During the year the president granted an additional 372 positions to augment the number of labor inspectors, and as of October, 196 new personnel had been hired and were undergoing training. Despite the additional personnel, enforcement of labor laws remained difficult. As a result local authorities were often required to conduct enforcement. Penalties for noncompliance with increases or adjustments in the wage rates as prescribed by law are a fine not exceeding 25,000 pesos ($571), imprisonment for not less than one year nor more than two years, or both. In addition to fines, the government used administrative procedures and moral suasion to encourage employers to rectify violations voluntarily. DOLE conducted only sporadic inspections to enforce limits on workweek hours.

Violations of minimum wage standards were common, as was the use of contract employees to avoid the payment of required benefits, including in government-designated SEZs. From January to September, the Bureau of Working Conditions inspected 26,748 firms and found that 9,101 violated core labor standards, with 3,319 not complying with minimum wage rates. Many firms hired employees for less than minimum wage apprentice rates, even if there was no approved training in their production-line work. Complaints about payment under the minimum wage and nonpayment of social security contributions and bonuses were particularly common regarding companies in the SEZs.

From January to October, DOLE's Occupational Safety and Health Center provided training and information dissemination to 12,196 participants involving 4,993 companies to reduce accidents and illnesses at work. The Bureau of Working Conditions recorded 74 work-related deaths and 84 work-related injuries from January to September, an increase from last year (68 deaths and 76 injuries). Statistics on work-related accidents and illnesses were incomplete, as incidents, especially in agriculture, were underreported.
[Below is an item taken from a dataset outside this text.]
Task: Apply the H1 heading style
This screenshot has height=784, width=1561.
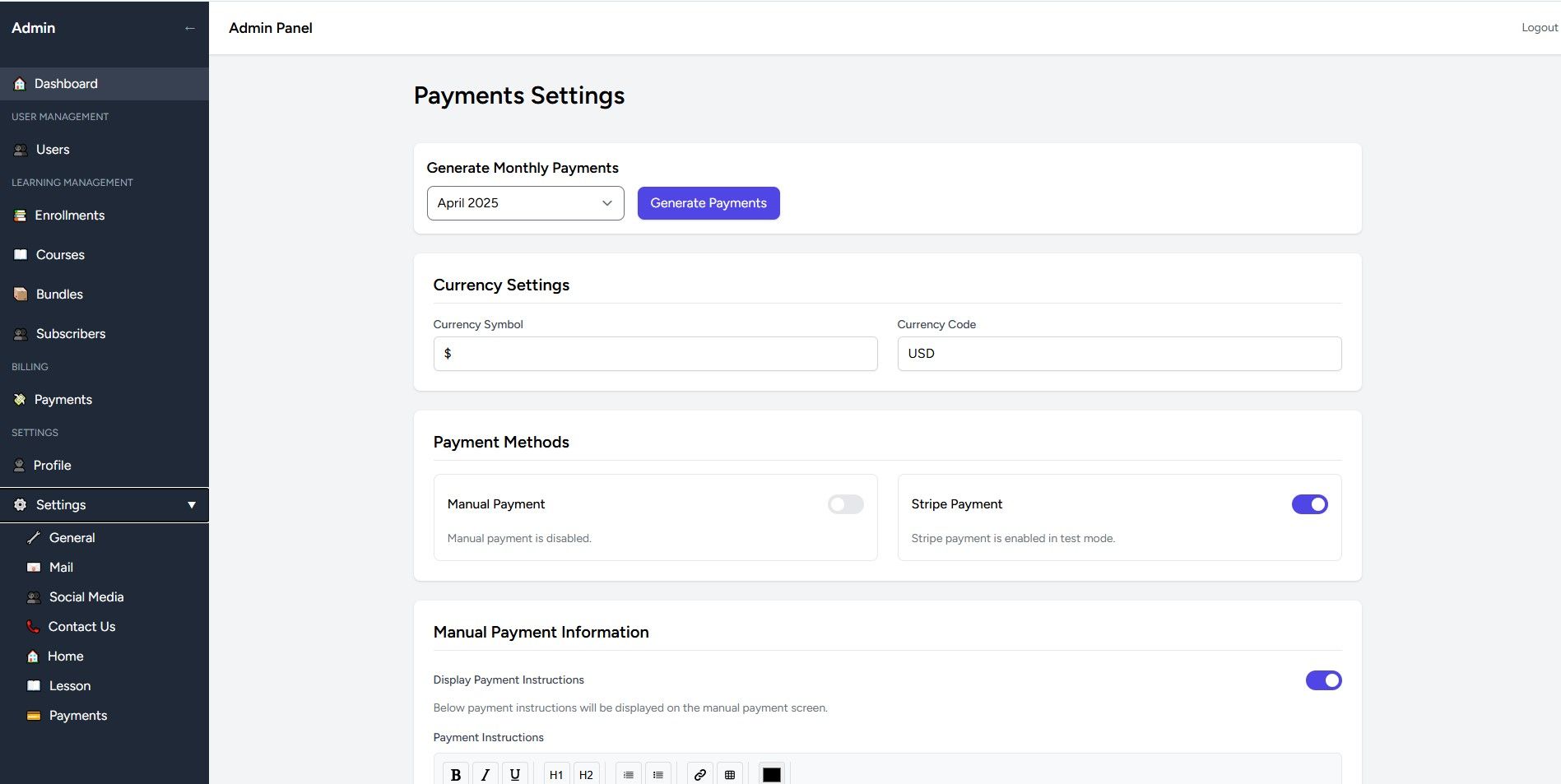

The government and several NGOs worked to protect the rights of the country's overseas citizens, most of whom were contract or temporary workers. Although the POEA successfully registered and supervised domestic recruiter practices, authorities often lacked sufficient resources to provide worker protection overseas. The government continued to place financial sanctions on, and bring criminal charges against, domestic recruiting agencies found guilty of unfair labor practices. For example, from January to October, the POEA suspended 114 recruitment agencies and canceled the licenses of 41 recruitment agencies for numerous violations of recruitment and migrant worker laws. It also issued closure orders against six agencies engaged in illegal recruitment.